Assignment
Nothing but the lines from the one showing "You are a computer-use" through the final line of the data below belongs in the answer, duplicated exactly and without pictures.

Source data
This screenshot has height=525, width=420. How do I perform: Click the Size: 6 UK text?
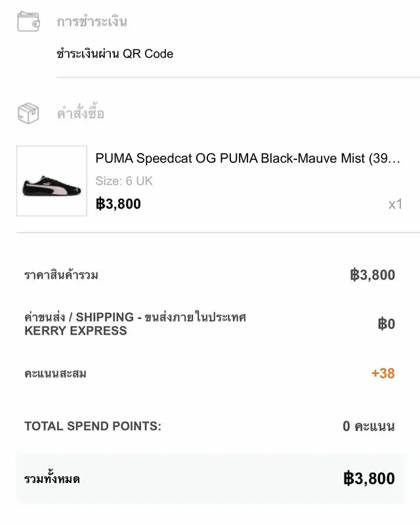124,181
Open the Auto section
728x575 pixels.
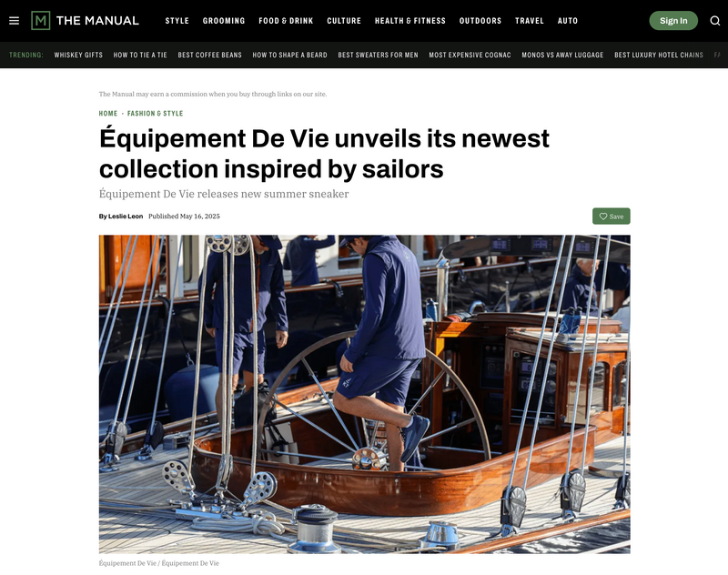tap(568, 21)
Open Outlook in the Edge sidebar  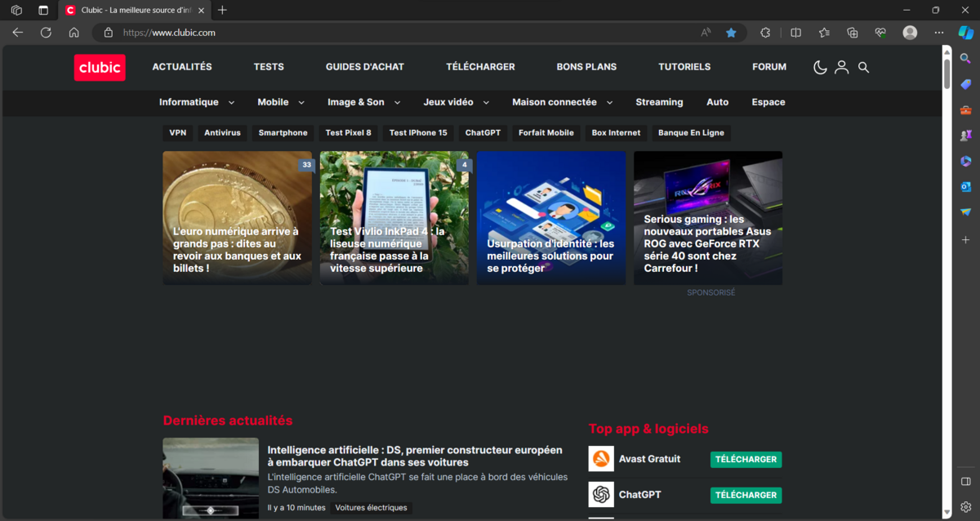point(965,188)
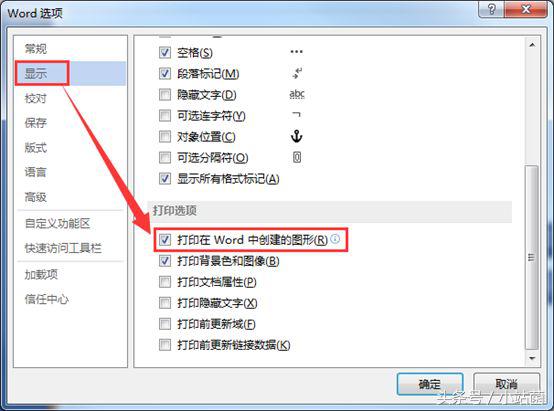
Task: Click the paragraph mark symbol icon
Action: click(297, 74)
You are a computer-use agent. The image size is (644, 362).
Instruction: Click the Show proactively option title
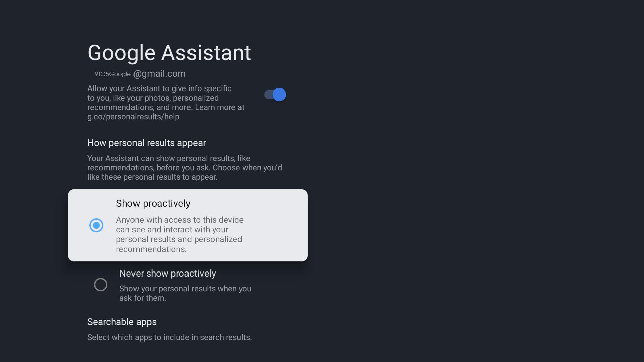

Output of the exercise
You are a computer-use agent. The image size is (644, 362).
Instruction: Click the Show proactively option title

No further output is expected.